Q. A concave mirror has a focal length of 10 cm. An object is placed 30 cm in front of the mirror. Where will the image be formed?
A.10 cm
B.15 cm
C.20 cm
D.30 cm
Solution
Using the mirror formula, 1/f = 1/v + 1/u, where f = -10 cm (concave mirror), u = -30 cm. Solving gives v = -15 cm, which means the image is formed 15 cm in front of the mirror.
Q. A concave mirror produces a virtual image of an object placed 10 cm in front of it. If the focal length of the mirror is 5 cm, what is the distance of the image from the mirror?
A.5 cm
B.10 cm
C.15 cm
D.20 cm
Solution
Using the mirror formula, 1/f = 1/v + 1/u. Here, f = -5 cm (concave mirror), u = -10 cm. Solving gives v = -10 cm.
Q. A conical pendulum consists of a mass attached to a string that swings in a horizontal circle. If the angle of the string with the vertical is θ, what is the expression for the tension in the string?
A.mg/cos(θ)
B.mg/sin(θ)
C.mg/tan(θ)
D.mg
Solution
Tension T = mg/cos(θ) to balance the vertical component of weight.
Q. A conical pendulum consists of a mass m attached to a string of length L, swinging in a horizontal circle. What is the expression for the tension in the string?
A.T = mg
B.T = mg/cos(θ)
C.T = mg/sin(θ)
D.T = m(v²/r)
Solution
In a conical pendulum, T = mg/cos(θ) where θ is the angle with the vertical.
Q. A conical pendulum swings in a horizontal circle. If the angle of the string with the vertical is θ, what is the expression for the tension in the string?
A.T = mg
B.T = mg/cos(θ)
C.T = mg/sin(θ)
D.T = mg tan(θ)
Solution
The vertical component of tension balances the weight: T cos(θ) = mg, thus T = mg/cos(θ).
Q. A conical pendulum swings in a horizontal circle.

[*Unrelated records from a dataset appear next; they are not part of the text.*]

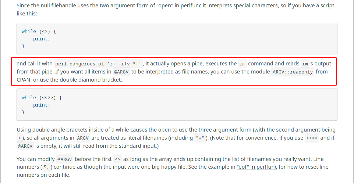
Task: Click the code block containing while (<>)
Action: click(177, 39)
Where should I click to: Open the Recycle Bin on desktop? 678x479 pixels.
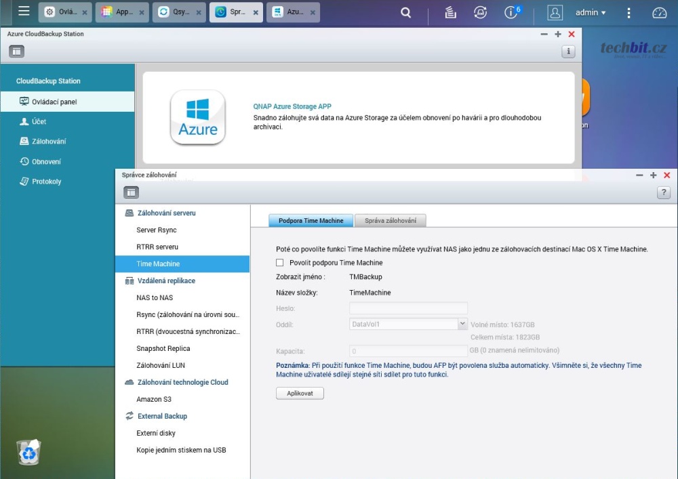(x=28, y=452)
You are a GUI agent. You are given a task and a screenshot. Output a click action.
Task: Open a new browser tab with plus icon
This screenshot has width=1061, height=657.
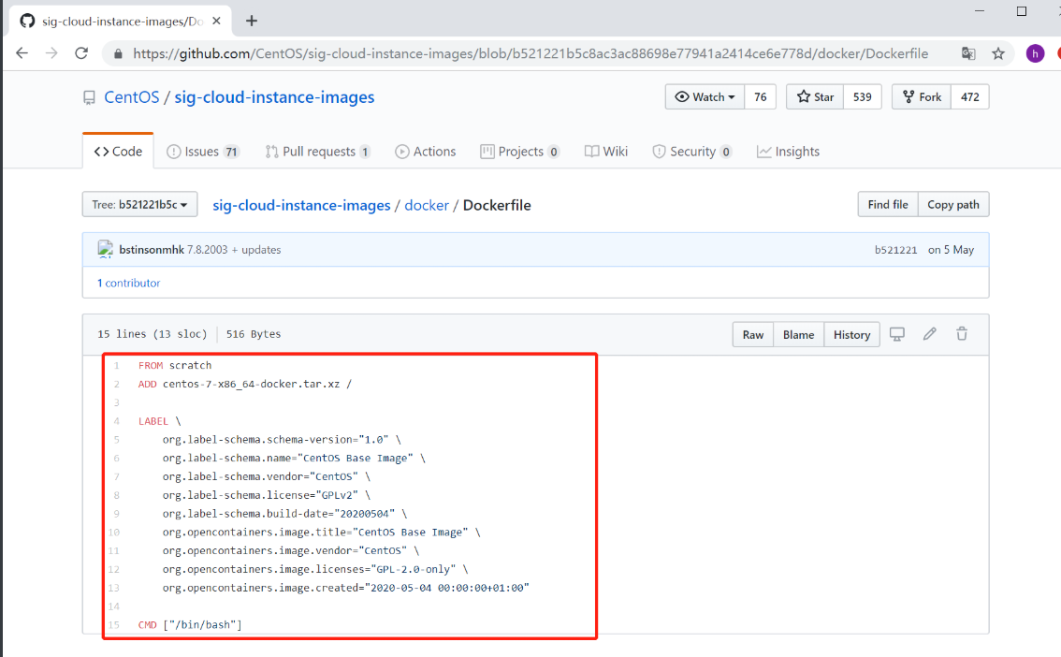[x=251, y=21]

If the angle of the string with the vertical is θ, what is the relationship between the tension and the gravitational force acting on the pendulum bob?
A.T = mg
B.T = mg cos(θ)
C.T = mg sin(θ)
D.T = mg tan(θ)
Solution
The vertical component of tension balances the weight: T cos(θ) = mg.
Q. A conical pendulum swings in a horizontal circle. If the angle of the string with the vertical increases, what happens to the tension in the string?
A.Increases
B.Decreases
C.Remains the same
D.Becomes zero
Solution
As the angle increases, the vertical component of tension must increase to balance the weight.

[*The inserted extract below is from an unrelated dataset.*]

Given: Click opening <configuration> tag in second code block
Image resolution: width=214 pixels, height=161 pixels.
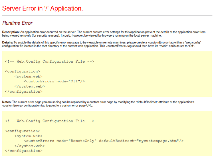Looking at the screenshot, I should click(23, 131).
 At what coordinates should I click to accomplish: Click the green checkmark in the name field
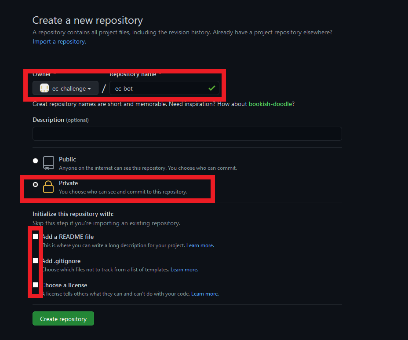212,88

Q. A conical pendulum swings in a horizontal circle. If the angle of the string with the vertical is θ, what is the relationship between the tension in the string and the gravitational force?
A.T = mg
B.T = mg/cos(θ)
C.T = mg/sin(θ)
D.T = mg/tan(θ)
Solution
Tension T provides the centripetal force and balances the weight, T = mg/cos(θ).

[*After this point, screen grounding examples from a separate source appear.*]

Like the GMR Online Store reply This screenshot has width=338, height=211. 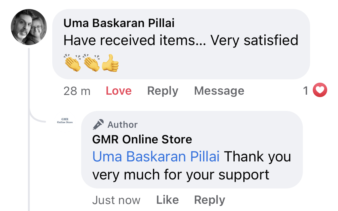tap(167, 200)
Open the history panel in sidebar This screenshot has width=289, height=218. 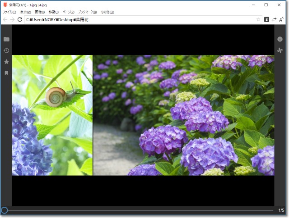[6, 50]
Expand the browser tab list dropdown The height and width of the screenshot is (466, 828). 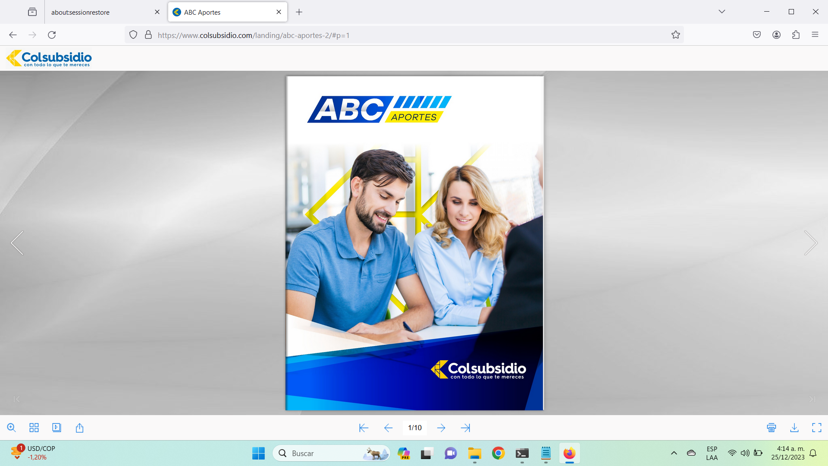pos(722,12)
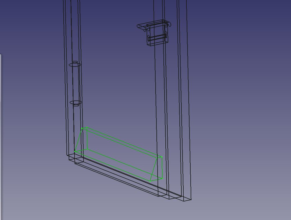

Q. A conical pendulum swings in a horizontal circle. If the angle of the string with the vertical is θ, what is the relationship between the tension in the string and the gravitational force acting on the pendulum bob?
A.T = mg
B.T = mg cos(θ)
C.T = mg sin(θ)
D.T = mg tan(θ)
Solution
Tension provides the vertical component to balance the weight: T cos(θ) = mg.
Q. A conical pendulum swings with a constant speed. If the angle of the string with the vertical is θ, what is the expression for the tension in the string?
A.mg/cos(θ)
B.mg/sin(θ)
C.mg/tan(θ)
D.mg
Solution
Tension T = mg/cos(θ) to balance the vertical component of weight.
Q. A convex lens has a focal length of 20 cm. If an object is placed at a distance of 30 cm from the lens, what is the distance of the image from the lens?
A.60 cm
B.15 cm
C.30 cm
D.10 cm
Solution
Using the lens formula 1/f = 1/v - 1/u, we find v = 60 cm.
Q. A convex lens has a focal length of 20 cm. If an object is placed at a distance of 40 cm from the lens, what is the distance of the image from the lens?
A.20 cm
B.40 cm
C.60 cm
D.80 cm
Solution
Using the lens formula 1/f = 1/v - 1/u, where f = 20 cm and u = -40 cm, we find v = 20 cm. The image is formed at 20 cm on the opposite side.
Q. A cyclist accelerates from rest to a speed of 15 m/s. If the mass of the cyclist and the bicycle is 75 kg, what is the kinetic energy at that speed?
A.500 J
B.750 J
C.1000 J
D.1250 J
Solution
Kinetic Energy = 0.5 × mass × velocity² = 0.5 × 75 kg × (15 m/s)² = 8437.5 J.